Downloading menhaden catch on the deck of a ship. (Photo:NOAA)
Climate cycle could determine the reproductive success of menhaden
Friday, February 19, 2016, 22:30 (GMT + 9)
Scientists have long puzzled over what drives the reproductive success of Atlantic menhaden, a tiny but critical East Coast fish.
A new study, published in the ICES Journal of Marine Science and supported by the Lenfest Ocean Program, provides a partial answer: An oceanic climate cycle known as the Atlantic Multidecadal Oscillation, or AMO.
The finding is likely to be useful in improving the way scientists assess the species and the way managers set catch limits.
Menhaden is a small, oily fish that provides food for striped bass, bluefish, and several other species, as well as bait for fishermen.
It also is the target of the largest fishery on the East Coast, which is centred in Virginia and catches menhaden for use in nutritional supplements, animal feed, and fertilizer.
Setting catch limits has proved challenging, in part because no one has been able to say what drives recruitment—a technical term for how many young fish are produced. Recruitment largely determines how much fishing a population can sustain.
Tom Miller of the University of Maryland, and one of the authors of the study, explained that it is very difficult to understand and manage this stock.
To address this, the researchers used a statistical model designed for disorderly data like those on the abundance of young menhaden. They considered 16 factors that might be driving that abundance, including climatic cycles, intensity of fishing, temperature, salinity, and predator abundance.
This way, they found that the most important driver of recruitment is the AMO. In this natural cycle, average sea surface temperature shifts by about one degree Fahrenheit (0.56 degrees Celsius) every 20 to 40 years across most of the north Atlantic.
The effect of the AMO on menhaden is different in different places.
South of Cape May, New Jersey, the warm phase of the AMO, which has been in effect since the 1990s, is generally associated with menhaden recruitment being lower than average. North of Cape May, the warm phase is associated with higher than average recruitment. It is not yet clear why the AMO has this effect, but it could be exerting its influence through water temperatures or through the currents needed to transport menhaden eggs and larvae into suitable nursery habitat.
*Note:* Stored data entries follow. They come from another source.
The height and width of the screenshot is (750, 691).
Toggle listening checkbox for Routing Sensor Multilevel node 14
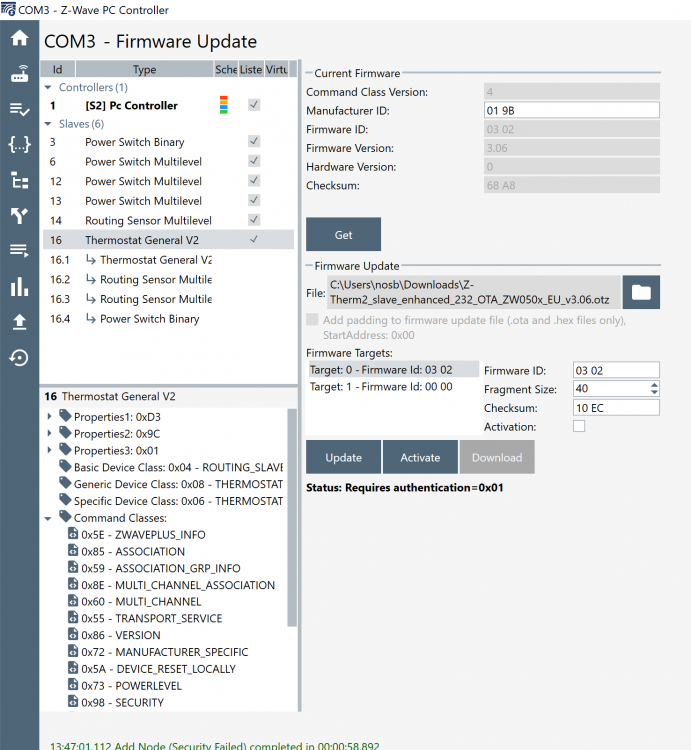[254, 220]
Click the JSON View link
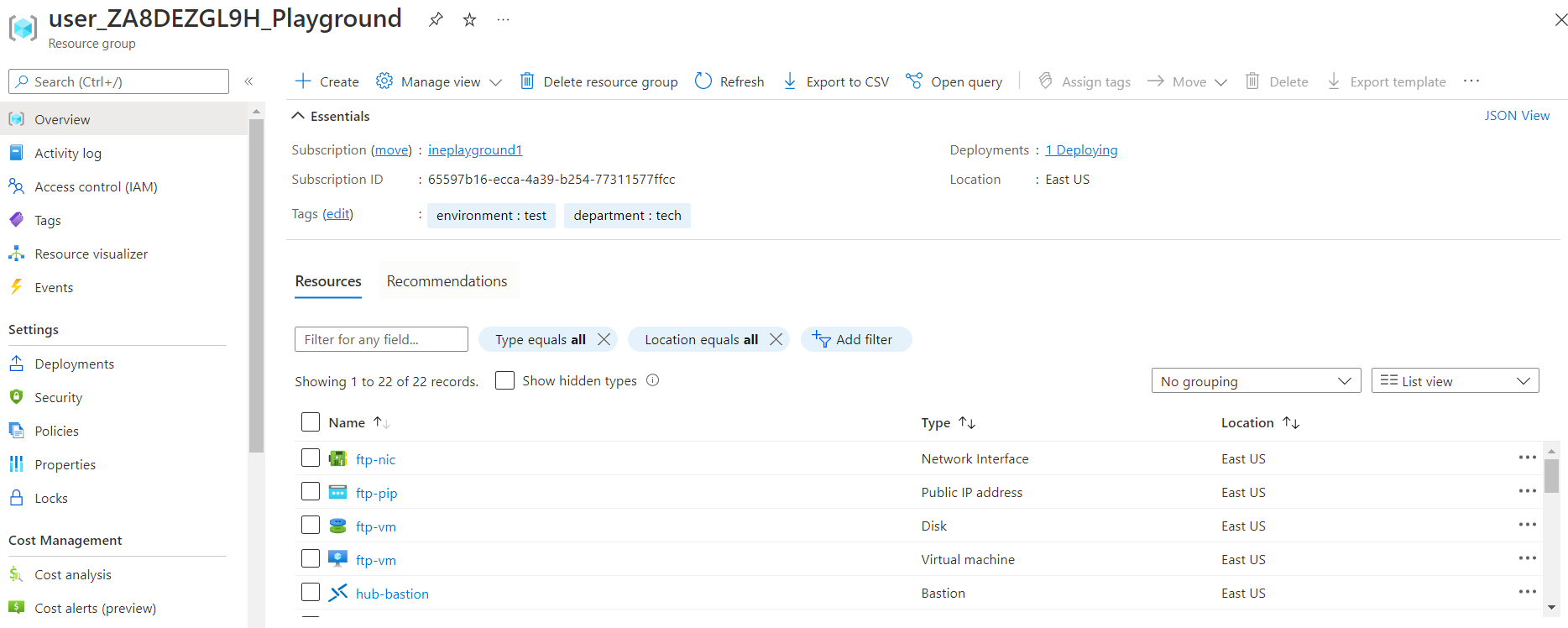 1516,116
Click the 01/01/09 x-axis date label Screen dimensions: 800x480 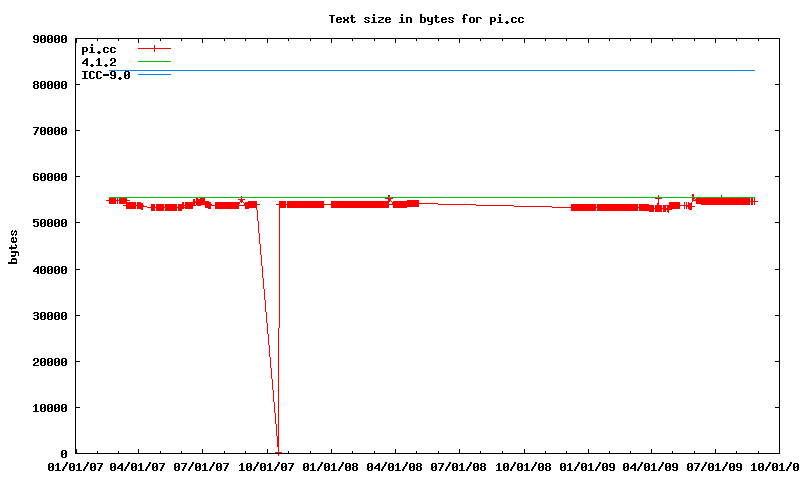click(x=587, y=466)
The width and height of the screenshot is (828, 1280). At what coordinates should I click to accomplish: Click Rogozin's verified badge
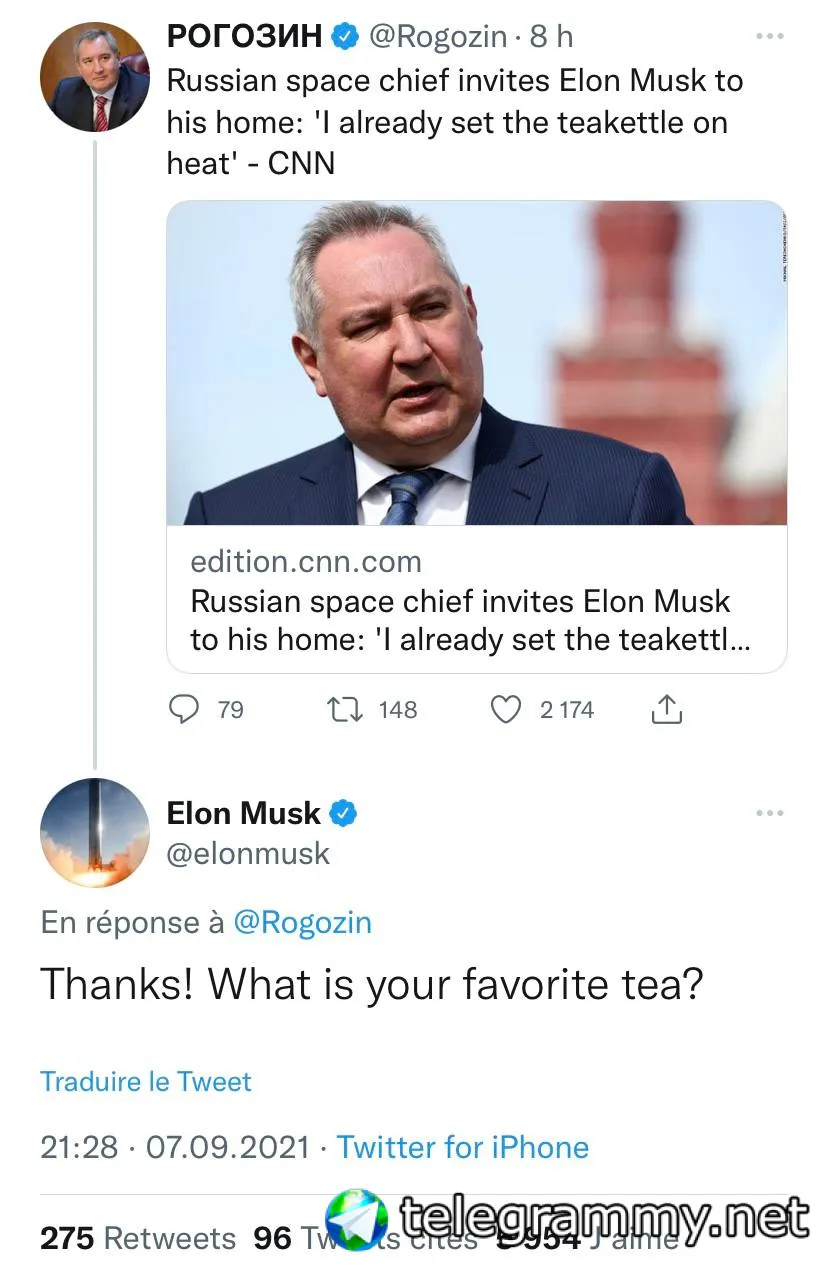[x=345, y=37]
The finding suggests that current management, which does not directly consider environmental drivers, could result in unsustainable catch limits in bad recruitment years and unnecessarily stringent limits in good years.
“There is a surprisingly clear climatic effect,” Andre Buchheister, the study’s lead author and a fisheries biologist at Humboldt State University in California noted.
“We see a number of ways to incorporate this into the process for setting catch limits that match the rate at which the stock can replace itself. For example, the AMO could simply be used as an indicator for when to reduce target fishing mortality,” he added.
In addition, two other findings relevant to the resource management were spotted.
On the one hand, the study did not detect a correlation between recruitment and the number of eggs produced by menhaden. This would indicate that the current use of egg count as the main indicator of how many fish will be produced is insufficient. However, the research suggests that the size and/or age structure of the adult population may be an important factor in understanding the extreme variation in how many young fish are produced each year.
The study also did not reveal a negative effect of fisheries landings on recruitment. Still, it would be wrong to conclude that high catches are therefore sustainable.